* ASSIGNMENT: Exact repetition of every entry is required.

* EXTRACTED ENTRIES:
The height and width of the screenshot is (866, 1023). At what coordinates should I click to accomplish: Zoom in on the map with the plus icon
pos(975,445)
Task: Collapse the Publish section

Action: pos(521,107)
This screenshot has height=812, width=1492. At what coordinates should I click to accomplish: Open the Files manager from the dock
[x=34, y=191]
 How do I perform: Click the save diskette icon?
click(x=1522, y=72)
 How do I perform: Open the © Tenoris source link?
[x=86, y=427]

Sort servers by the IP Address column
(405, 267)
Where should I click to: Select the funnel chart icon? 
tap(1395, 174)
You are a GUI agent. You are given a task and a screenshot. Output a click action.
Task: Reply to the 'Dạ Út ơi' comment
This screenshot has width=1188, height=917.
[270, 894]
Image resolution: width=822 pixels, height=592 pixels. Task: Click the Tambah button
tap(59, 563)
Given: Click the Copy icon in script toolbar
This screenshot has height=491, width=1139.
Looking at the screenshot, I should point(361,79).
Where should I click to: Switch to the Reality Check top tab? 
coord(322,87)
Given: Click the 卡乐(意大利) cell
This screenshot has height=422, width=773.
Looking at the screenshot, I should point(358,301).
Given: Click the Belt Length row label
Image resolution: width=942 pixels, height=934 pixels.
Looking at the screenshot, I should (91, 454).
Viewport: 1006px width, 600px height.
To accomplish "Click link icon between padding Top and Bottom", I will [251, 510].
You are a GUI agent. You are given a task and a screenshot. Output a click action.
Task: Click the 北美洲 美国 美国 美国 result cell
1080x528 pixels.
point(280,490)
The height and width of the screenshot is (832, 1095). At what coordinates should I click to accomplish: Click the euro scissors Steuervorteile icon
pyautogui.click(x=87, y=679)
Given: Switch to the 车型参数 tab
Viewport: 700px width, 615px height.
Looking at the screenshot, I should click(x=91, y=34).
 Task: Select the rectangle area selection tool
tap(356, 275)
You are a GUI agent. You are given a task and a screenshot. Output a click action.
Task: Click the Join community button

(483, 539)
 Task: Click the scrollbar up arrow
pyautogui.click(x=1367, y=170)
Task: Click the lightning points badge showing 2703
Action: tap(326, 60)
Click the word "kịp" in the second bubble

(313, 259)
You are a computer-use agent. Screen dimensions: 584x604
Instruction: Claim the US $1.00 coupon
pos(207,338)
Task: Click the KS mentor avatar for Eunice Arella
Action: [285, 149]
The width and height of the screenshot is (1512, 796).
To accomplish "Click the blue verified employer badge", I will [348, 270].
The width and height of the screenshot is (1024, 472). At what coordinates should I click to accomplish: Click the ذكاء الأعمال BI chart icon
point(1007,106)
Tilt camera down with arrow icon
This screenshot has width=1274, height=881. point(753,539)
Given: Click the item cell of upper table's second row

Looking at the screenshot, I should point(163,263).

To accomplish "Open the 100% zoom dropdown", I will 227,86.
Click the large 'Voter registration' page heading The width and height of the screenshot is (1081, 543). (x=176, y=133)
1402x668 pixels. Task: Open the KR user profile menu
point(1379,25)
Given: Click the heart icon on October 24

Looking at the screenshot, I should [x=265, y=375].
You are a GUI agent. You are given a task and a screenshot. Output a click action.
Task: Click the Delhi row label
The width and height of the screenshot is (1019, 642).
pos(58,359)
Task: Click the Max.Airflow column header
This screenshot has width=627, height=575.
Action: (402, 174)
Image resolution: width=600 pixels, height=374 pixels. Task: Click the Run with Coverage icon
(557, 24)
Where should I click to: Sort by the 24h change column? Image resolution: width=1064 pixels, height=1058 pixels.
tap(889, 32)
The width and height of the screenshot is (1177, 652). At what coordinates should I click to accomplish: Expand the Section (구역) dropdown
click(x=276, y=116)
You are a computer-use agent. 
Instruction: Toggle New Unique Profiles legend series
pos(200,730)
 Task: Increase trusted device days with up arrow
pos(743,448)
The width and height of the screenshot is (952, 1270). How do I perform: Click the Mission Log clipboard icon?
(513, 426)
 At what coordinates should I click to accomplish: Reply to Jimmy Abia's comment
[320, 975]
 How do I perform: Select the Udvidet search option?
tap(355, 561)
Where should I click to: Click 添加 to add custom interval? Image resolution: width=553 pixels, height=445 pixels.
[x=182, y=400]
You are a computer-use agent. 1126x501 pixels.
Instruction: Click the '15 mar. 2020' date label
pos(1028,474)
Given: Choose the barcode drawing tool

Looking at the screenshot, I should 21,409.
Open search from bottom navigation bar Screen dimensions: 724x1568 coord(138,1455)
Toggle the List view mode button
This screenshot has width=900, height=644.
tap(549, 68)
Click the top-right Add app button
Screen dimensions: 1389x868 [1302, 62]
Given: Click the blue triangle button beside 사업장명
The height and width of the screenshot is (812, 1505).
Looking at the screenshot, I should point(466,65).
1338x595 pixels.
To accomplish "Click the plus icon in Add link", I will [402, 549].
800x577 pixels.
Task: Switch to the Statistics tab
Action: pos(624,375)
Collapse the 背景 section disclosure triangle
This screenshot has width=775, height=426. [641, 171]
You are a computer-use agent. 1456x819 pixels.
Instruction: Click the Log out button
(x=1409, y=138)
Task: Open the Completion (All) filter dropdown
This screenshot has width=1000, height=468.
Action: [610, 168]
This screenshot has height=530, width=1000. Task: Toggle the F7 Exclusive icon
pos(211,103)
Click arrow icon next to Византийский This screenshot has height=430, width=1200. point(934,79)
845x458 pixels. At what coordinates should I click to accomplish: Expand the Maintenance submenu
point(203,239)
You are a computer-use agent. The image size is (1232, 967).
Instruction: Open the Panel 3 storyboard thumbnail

* SOLUTION BELOW:
The height and width of the screenshot is (866, 1023). At what coordinates should I click to accomplish: Zoom in on the map with the plus icon
pos(975,445)
Task: Collapse the Publish section

Action: pos(521,107)
This screenshot has height=812, width=1492. At what coordinates should I click to accomplish: Open the Files manager from the dock
[x=34, y=191]
 How do I perform: Click the save diskette icon?
click(x=1522, y=72)
 How do I perform: Open the © Tenoris source link?
[x=86, y=427]

Sort servers by the IP Address column
(405, 267)
Where should I click to: Select the funnel chart icon? 
tap(1395, 174)
You are a GUI agent. You are given a task and a screenshot. Output a click action.
Task: Reply to the 'Dạ Út ơi' comment
This screenshot has width=1188, height=917.
[270, 894]
Image resolution: width=822 pixels, height=592 pixels. Task: Click the Tambah button
tap(59, 563)
Given: Click the Copy icon in script toolbar
This screenshot has height=491, width=1139.
Looking at the screenshot, I should point(361,79).
Where should I click to: Switch to the Reality Check top tab? 
coord(322,87)
Given: Click the 卡乐(意大利) cell
This screenshot has height=422, width=773.
Looking at the screenshot, I should point(358,301).
Given: Click the Belt Length row label
Image resolution: width=942 pixels, height=934 pixels.
Looking at the screenshot, I should (91, 454).
Viewport: 1006px width, 600px height.
To accomplish "Click link icon between padding Top and Bottom", I will [251, 510].
You are a GUI agent. You are given a task and a screenshot. Output a click action.
Task: Click the 北美洲 美国 美国 美国 result cell
1080x528 pixels.
point(280,490)
The height and width of the screenshot is (832, 1095). At what coordinates should I click to accomplish: Click the euro scissors Steuervorteile icon
pyautogui.click(x=87, y=679)
Given: Switch to the 车型参数 tab
Viewport: 700px width, 615px height.
Looking at the screenshot, I should click(x=91, y=34).
 Task: Select the rectangle area selection tool
tap(356, 275)
You are a GUI agent. You are given a task and a screenshot. Output a click action.
Task: Click the Join community button

(483, 539)
 Task: Click the scrollbar up arrow
pyautogui.click(x=1367, y=170)
Task: Click the lightning points badge showing 2703
Action: tap(326, 60)
Click the word "kịp" in the second bubble

(313, 259)
You are a computer-use agent. Screen dimensions: 584x604
Instruction: Claim the US $1.00 coupon
pos(207,338)
Task: Click the KS mentor avatar for Eunice Arella
Action: [285, 149]
The width and height of the screenshot is (1512, 796).
To accomplish "Click the blue verified employer badge", I will [348, 270].
The width and height of the screenshot is (1024, 472). At what coordinates should I click to accomplish: Click the ذكاء الأعمال BI chart icon
point(1007,106)
Tilt camera down with arrow icon
This screenshot has width=1274, height=881. point(753,539)
Given: Click the item cell of upper table's second row

Looking at the screenshot, I should point(163,263).

To accomplish "Open the 100% zoom dropdown", I will 227,86.
Click the large 'Voter registration' page heading The width and height of the screenshot is (1081, 543). (x=176, y=133)
1402x668 pixels. Task: Open the KR user profile menu
point(1379,25)
Given: Click the heart icon on October 24

Looking at the screenshot, I should [x=265, y=375].
You are a GUI agent. You are given a task and a screenshot. Output a click action.
Task: Click the Delhi row label
The width and height of the screenshot is (1019, 642).
pos(58,359)
Task: Click the Max.Airflow column header
This screenshot has width=627, height=575.
Action: (402, 174)
Image resolution: width=600 pixels, height=374 pixels. Task: Click the Run with Coverage icon
(557, 24)
Where should I click to: Sort by the 24h change column? Image resolution: width=1064 pixels, height=1058 pixels.
tap(889, 32)
The width and height of the screenshot is (1177, 652). At what coordinates should I click to accomplish: Expand the Section (구역) dropdown
click(x=276, y=116)
You are a computer-use agent. 
Instruction: Toggle New Unique Profiles legend series
pos(200,730)
 Task: Increase trusted device days with up arrow
pos(743,448)
The width and height of the screenshot is (952, 1270). How do I perform: Click the Mission Log clipboard icon?
(513, 426)
 At what coordinates should I click to accomplish: Reply to Jimmy Abia's comment
[320, 975]
 How do I perform: Select the Udvidet search option?
tap(355, 561)
Where should I click to: Click 添加 to add custom interval? Image resolution: width=553 pixels, height=445 pixels.
[x=182, y=400]
You are a computer-use agent. 1126x501 pixels.
Instruction: Click the '15 mar. 2020' date label
pos(1028,474)
Given: Choose the barcode drawing tool

Looking at the screenshot, I should 21,409.
Open search from bottom navigation bar Screen dimensions: 724x1568 coord(138,1455)
Toggle the List view mode button
This screenshot has width=900, height=644.
tap(549, 68)
Click the top-right Add app button
Screen dimensions: 1389x868 [1302, 62]
Given: Click the blue triangle button beside 사업장명
The height and width of the screenshot is (812, 1505).
Looking at the screenshot, I should point(466,65).
1338x595 pixels.
To accomplish "Click the plus icon in Add link", I will [402, 549].
800x577 pixels.
Task: Switch to the Statistics tab
Action: pos(624,375)
Collapse the 背景 section disclosure triangle
This screenshot has width=775, height=426. [641, 171]
You are a computer-use agent. 1456x819 pixels.
Instruction: Click the Log out button
(x=1409, y=138)
Task: Open the Completion (All) filter dropdown
This screenshot has width=1000, height=468.
Action: [610, 168]
This screenshot has height=530, width=1000. Task: Toggle the F7 Exclusive icon
pos(211,103)
Click arrow icon next to Византийский This screenshot has height=430, width=1200. point(934,79)
845x458 pixels. At what coordinates should I click to accomplish: Expand the Maintenance submenu
point(203,239)
You are a computer-use agent. The image size is (1232, 967).
Instruction: Open the Panel 3 storyboard thumbnail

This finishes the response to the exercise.